# Lake hope gills



## CHOPIQ (Apr 6, 2004)

Not wanting to fight the crowds at alum or Indian lake my SIL and I decided to take our kayaks to Lake Hope. Yesterday my wife and I hiked around lake hope and I saw huge gills along the shore along with bass starting to make nest so we decided to go today. We started fishing around 9 am and quickly started catching some real nice gills. We ended up catching over 60 gills. These were the big bull gills. Most of them were dark as heck. Your typical spawning gills. A lot of them were so big they were hard for me to get my hand around. SIL took a few pics of fishohio gills but stopped after three or four of them. I think someone with a fly rod and rubber spider would catch a gill with every cast. We didn't have anything that floated but we still did pretty good. We used jigs, solid black seemed to work best. Also we caught 9 bass, biggest around a pound and 2 nice crappies


----------



## JOSH gets2fish (Aug 16, 2018)

15 plus years ago used to trout fish there in the spring. Caught some giant gills and saw a few bass over 7lbs.


----------



## CHOPIQ (Apr 6, 2004)

Josh we’re those trout that odnr released every year? I’ve seen some huge bass there but never caught any big ones. Just a side note all fish were released to fight again.


----------



## Snyd (May 5, 2004)

Chopiq - I have fished that lake several times with my father-n-law. There is some really nice red ears in that lake. On the left arm all the back there are some huge craters that they dig out every year to spawn. There is some really nice bass in that lake as well. I really like the peace an quiet there.


----------



## JOSH gets2fish (Aug 16, 2018)

CHOPIQ said:


> Josh we’re those trout that odnr released every year? I’ve seen some huge bass there but never caught any big ones. Just a side note all fish were released to fight again.

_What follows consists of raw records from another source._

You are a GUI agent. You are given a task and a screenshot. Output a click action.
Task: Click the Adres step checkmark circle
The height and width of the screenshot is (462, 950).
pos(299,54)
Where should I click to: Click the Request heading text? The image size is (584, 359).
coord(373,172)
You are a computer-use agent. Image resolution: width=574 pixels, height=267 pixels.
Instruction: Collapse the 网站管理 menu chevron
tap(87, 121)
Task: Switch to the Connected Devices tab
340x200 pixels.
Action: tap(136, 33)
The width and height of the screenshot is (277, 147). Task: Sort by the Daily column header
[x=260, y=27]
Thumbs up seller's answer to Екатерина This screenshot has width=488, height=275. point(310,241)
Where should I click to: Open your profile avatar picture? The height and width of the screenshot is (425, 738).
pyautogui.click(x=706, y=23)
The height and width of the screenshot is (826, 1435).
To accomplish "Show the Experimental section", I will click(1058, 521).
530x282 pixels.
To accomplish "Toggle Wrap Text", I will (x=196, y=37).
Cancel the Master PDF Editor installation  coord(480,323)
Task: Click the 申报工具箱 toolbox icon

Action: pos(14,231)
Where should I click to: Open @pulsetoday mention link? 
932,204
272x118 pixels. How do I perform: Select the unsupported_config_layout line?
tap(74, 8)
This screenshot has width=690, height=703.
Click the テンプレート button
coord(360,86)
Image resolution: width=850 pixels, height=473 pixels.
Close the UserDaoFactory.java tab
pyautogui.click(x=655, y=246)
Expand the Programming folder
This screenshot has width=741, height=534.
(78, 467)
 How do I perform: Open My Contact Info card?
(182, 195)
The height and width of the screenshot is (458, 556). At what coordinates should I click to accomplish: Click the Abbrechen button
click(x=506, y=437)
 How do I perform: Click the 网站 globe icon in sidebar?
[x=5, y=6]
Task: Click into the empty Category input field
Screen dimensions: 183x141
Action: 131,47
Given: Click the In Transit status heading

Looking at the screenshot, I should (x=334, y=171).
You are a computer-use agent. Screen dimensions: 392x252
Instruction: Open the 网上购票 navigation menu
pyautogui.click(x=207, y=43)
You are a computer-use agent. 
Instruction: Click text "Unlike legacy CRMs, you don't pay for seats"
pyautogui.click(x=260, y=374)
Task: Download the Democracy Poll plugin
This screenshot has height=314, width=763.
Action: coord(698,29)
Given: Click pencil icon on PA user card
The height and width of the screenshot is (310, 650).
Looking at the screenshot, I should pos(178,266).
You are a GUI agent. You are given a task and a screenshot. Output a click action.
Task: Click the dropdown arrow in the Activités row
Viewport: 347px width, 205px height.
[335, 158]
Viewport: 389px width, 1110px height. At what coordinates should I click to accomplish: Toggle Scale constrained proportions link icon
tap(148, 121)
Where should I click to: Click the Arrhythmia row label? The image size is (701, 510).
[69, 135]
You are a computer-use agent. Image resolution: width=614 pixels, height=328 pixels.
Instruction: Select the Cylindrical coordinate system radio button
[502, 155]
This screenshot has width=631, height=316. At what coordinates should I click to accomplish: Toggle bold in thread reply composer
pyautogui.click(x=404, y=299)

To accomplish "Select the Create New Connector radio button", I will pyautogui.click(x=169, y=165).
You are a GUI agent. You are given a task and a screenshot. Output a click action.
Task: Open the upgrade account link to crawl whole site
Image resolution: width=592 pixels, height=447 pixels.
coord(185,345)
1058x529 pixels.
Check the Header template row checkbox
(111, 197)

yeah it was great back in the day when the odnr put trout in There. I think they used to do it spring and fall. I always was able to get a limit Of nice size trout there and you can’t beat the scenery. Wouldn’t surprise me one bit if theres a largemouth over 10 lbs in there. Or at least there had been one back when they had trout to feast on.


----------



## Snyd (May 5, 2004)

Also - Since the swimming area is probably closed - The Dock right there holds some really nice crappie as well.


----------